Il politicamente corretto genera mostri: è la «cultura del piagnisteo»

Giovanni Sallusti per “Libero Quotidiano”

Moriremo prima. Prima dell’ attentato definitivo, prima dell’ invasione ultimata, prima dello scontro finale di civiltà. Uccisi da cosa? Da noi stessi, dalla caricatura politicamente corretta che ci ha soppiantato, dall’ isteria di (non) fare e di (non) dire, la paura del linguaggio, che è anzitutto paura della realtà.

Storia dal profondo Veneto. Concessionaria storica di Treviso, fondata nel 1952 e tuttora guidata dalla stessa famiglia, in dote marchi internazionali come Porsche, Audi, Volkswagen e Skoda. L’ azienda decide di pubblicizzare i propri prodotti con un’ inserzione su Facebook, un’ ovvietà nel mercato odierno. Il post però viene censurato dal solerte Algoritmo, la versione postmoderna del Soviet. Motivo, effettivamente imperdonabile al tempo della pulizia etica delle parole: la famiglia, e conseguentemente la ditta, si chiamano “Negro”. Ma Zuckerberg e i suoi psicopoliziotti virtuali sono gente di mondo, agitano il manganello ma pur sempre dalla Silicon Valley, è loro abitudine darti una soluzione per rimediare alla colpa di aver pensato qualcosa indipendentemente dai loro pensieri. Nel caso, eccola: «Rimuovere le volgarità dall’ inserzione».

Ovvero: la gens Negro, proprietaria della concessionaria Negro, dovrebbe rimuovere il proprio cognome dal post che vuole sponsorizzare l’ azienda. Un groviglio identitario e commerciale che avrebbe ispirato una pièce di Pirandello, alla fine del quale non rimane più nulla a cui far pubblicità, ovviamente. Qualcosa come: «Non fatevi sfuggire le irripetibili offerti natalizie nel nostro punto vendita Di Colore!». Oppure: «Venite a visionare gli ultimi, imperdibili modelli alla concessionaria Diversamente Pigmentato!».

Sembra di cazzeggiare, ma preso alla lettera questo è il senso della mannaia di Facebook: la tua inserzione viola i nostri standard, che tra le altre cose non consentono offese in base alla «razza» (scrivono proprio così i controllori, che evidentemente ogni tanto dimenticano di controllare se stessi). L’ unico modo per essere riammesso nel consesso civile del social network è rimuovere lo scandalo, negare di chiamarsi “Negro”, cancellare la propria identità per tornare ad averne una.

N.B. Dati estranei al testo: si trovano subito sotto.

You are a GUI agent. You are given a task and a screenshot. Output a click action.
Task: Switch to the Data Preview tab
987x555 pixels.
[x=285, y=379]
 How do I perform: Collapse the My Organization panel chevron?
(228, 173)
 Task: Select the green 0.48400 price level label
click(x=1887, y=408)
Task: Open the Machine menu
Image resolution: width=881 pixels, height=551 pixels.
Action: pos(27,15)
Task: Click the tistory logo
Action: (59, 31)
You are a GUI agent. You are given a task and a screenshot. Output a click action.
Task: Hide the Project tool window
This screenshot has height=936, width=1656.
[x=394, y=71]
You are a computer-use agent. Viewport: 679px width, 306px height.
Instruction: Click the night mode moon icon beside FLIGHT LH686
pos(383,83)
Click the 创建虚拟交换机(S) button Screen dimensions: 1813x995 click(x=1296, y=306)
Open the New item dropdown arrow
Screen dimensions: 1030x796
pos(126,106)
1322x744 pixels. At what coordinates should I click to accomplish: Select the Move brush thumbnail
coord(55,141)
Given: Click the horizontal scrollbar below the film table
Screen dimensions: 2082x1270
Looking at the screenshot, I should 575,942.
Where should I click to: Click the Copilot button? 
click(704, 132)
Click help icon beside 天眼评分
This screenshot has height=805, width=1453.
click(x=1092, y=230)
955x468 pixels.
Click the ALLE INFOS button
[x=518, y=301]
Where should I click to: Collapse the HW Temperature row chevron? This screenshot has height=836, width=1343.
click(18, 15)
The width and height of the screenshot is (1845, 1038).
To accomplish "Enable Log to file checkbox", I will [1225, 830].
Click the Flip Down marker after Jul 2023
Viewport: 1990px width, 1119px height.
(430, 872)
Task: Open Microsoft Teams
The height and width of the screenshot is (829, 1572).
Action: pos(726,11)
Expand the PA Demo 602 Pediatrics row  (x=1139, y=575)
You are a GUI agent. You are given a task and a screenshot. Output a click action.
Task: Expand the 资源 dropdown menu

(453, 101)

Sarebbe un dilemma shakespeariano senza uscita, «essere Negro o non essere?», se non facesse ridere sguaiatamente. Non c’ è niente di più ridicolo dell’ ideologia trapiantata a forza nella vita quotidiana, e il Politicamente Corretto è l’ unica ideologia sopravvissuta alla crisi delle medesime.

Per restare a Treviso, recentemente Facebook aveva censurato la cinquecentesca Fontana delle Tette, dopo che era apparsa sulla pagina promozionale di una nota gioielleria del centro. Più o meno una porcata sessista, per i canoni del buonismo liberal-chic (di “radical” non c’ è più niente da un pezzo).

Sempre in Veneto: a Vicenza, durante le elezioni comunali, il social aveva oscurato un candidato di Forza Italia. Aveva il torto di chiamarsi Michele Dalla Negra (qui peraltro potenzialmente si univano razzismo e sessismo, ce n’ era abbastanza per bandirlo a vita). Notevoli anche i casi d’ involontaria censura artistica, che hanno visto Facebook dare il proprio diniego alle terga del David di Michelangelo e alla vagina de “L’ origine du monde” di Courbet.

È la «cultura del piagnisteo», come la battezzò nel saggio omonimo un grande distruttore del politicamente corretto come Robert Hughes: la lagna sulla violazione formale di quelli che per la cupola progressista sono i codici perbene, indipendentemente dalla qualità dei contenuti. Chi dice “Negro” è razzista, è lo stesso suono bisillabico che è maledetto, indipendentemente dal significato. Così sta tramontando l’ Occidente, sta finendo in farsa e con l’ orchestra di intellettuali, opinionisti, fondatori di “reti sociali” che suona davanti all’ iceberg della Dittatura Politically Correct, senza bisogno di nessuna tragedia, tra una tartina e un post. Rigorosamente corrispondente agli Standard della Comunità.